Model Selection

In one line: Match model capability to task — judgment-heavy reviews get the strongest model, mechanical checklists get a fast one.

Do this: Set the model field in each agent's frontmatter by capability tier, not by habit; re-bind the names when models are deprecated.

What: Different tasks need different model capabilities. The methodology matches model to task, trading off judgment quality, speed, and cost.

Why: The most capable model for everything is wasteful — a mechanical checklist does not benefit from deep reasoning. A fast model on a judgment-heavy task is worse: it produces superficial results that miss critical issues. Formalizing the tradeoff keeps it consistent rather than ad hoc.

Model Selection Rationale:

The tier — not the model name — is the contract. The capability tier is the durable binding; the model names below (Opus / Sonnet / Haiku) are point-in-time bindings of those tiers, re-bound when a model is deprecated without any change to the methodology.

Task Type	Capability Tier (current binding)	Rationale
Security review, compliance review, architecture design	High-capability (Opus)	Requires judgment, nuanced context evaluation, regulatory knowledge. False negatives (missed vulnerabilities, compliance gaps) are costly. The quality premium justifies the cost.
API review, migration review, mechanical implementation	Mid-capability (Sonnet)	Pattern matching against checklists, structural verification. The task is well-defined and the correct answer is deterministic. Speed matters more than depth.
Simple searches, file lookups, formatting tasks	Fast (Haiku)	Speed over depth. The task has a clear correct answer that does not require reasoning.

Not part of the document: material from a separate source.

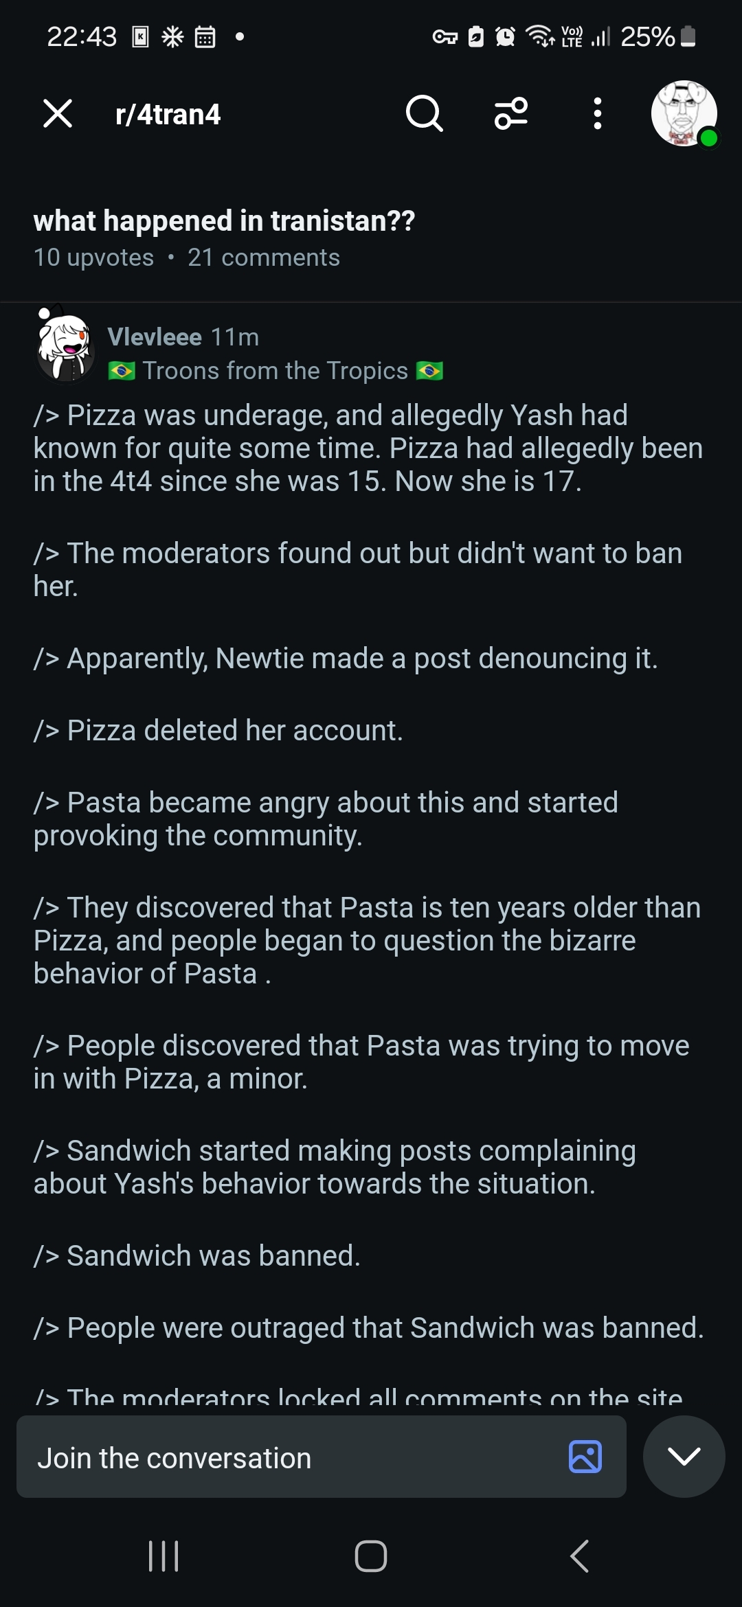This screenshot has width=742, height=1607.
Task: Tap the post title "what happened in tranistan??"
Action: [x=224, y=221]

How this maps to the agent definitions:

Each agent definition includes a model field in its frontmatter that specifies the default model:

---
name: security-reviewer
model: opus
tools: Read, Grep, Glob
---

---
name: api-reviewer
model: sonnet
tools: Read, Grep, Glob
---

The model selection is a default, not a constraint. If a nominally mechanical task turns out to require more reasoning (an API review uncovers a complex authorization pattern), the orchestrator can re-dispatch with a more capable model.

Evidence: The allocation follows the risk profile: judgment-intensive reviewers (security, compliance) run on the strongest model where a false negative is costly; checklist-based reviewers (API, migration) run on a faster model where the correct answer is deterministic. The binding lives in each agent's model frontmatter field — reproducible by reading the definitions described in Section 5.3.

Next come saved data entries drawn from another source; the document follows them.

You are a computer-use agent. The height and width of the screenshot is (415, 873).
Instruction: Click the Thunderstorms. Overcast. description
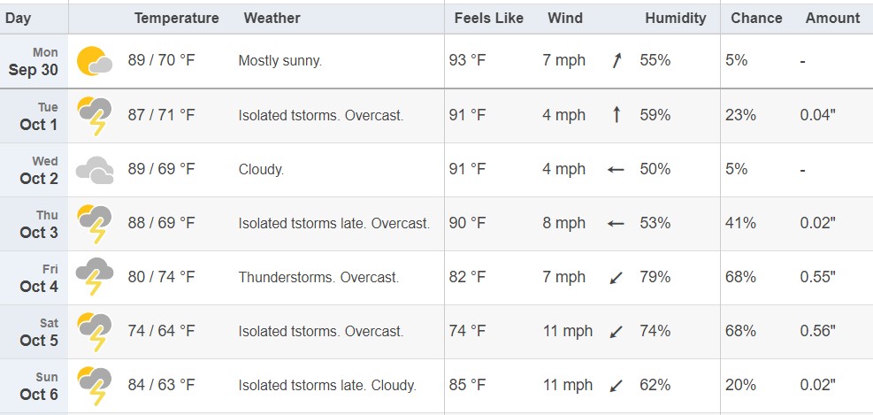pos(318,278)
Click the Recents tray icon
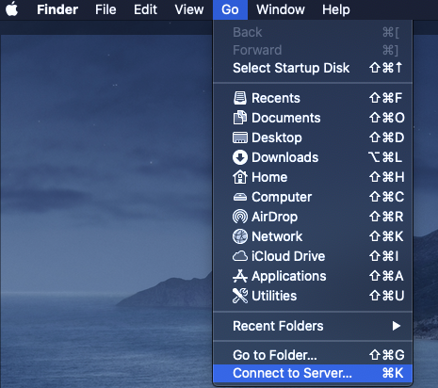This screenshot has height=388, width=438. point(240,98)
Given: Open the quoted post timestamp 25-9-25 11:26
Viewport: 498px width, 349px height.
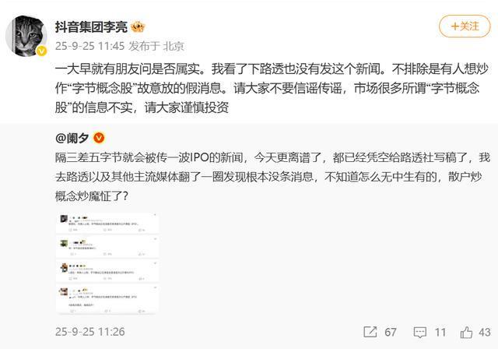Looking at the screenshot, I should pyautogui.click(x=90, y=332).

Capability-based tool prescription. Capability tiers are the durable contract; model names in this section's table are point-in-time bindings of those tiers — re-bind them when models are deprecated, without a methodology change.

Capability	If Yes	If No
Context > 200K tokens	Read files directly	Use Serena for symbol navigation
Internal reasoning	No external reasoning tool needed	Use Sequential Thinking MCP
Reliable multi-step execution	Direct tool use	Skill-guided execution (Superpowers)

Tools are also prescribed per development phase — brainstorming needs no code tools, implementation needs LSP and navigation, review needs multi-agent review plugins. See Section 13 for the complete decision matrix.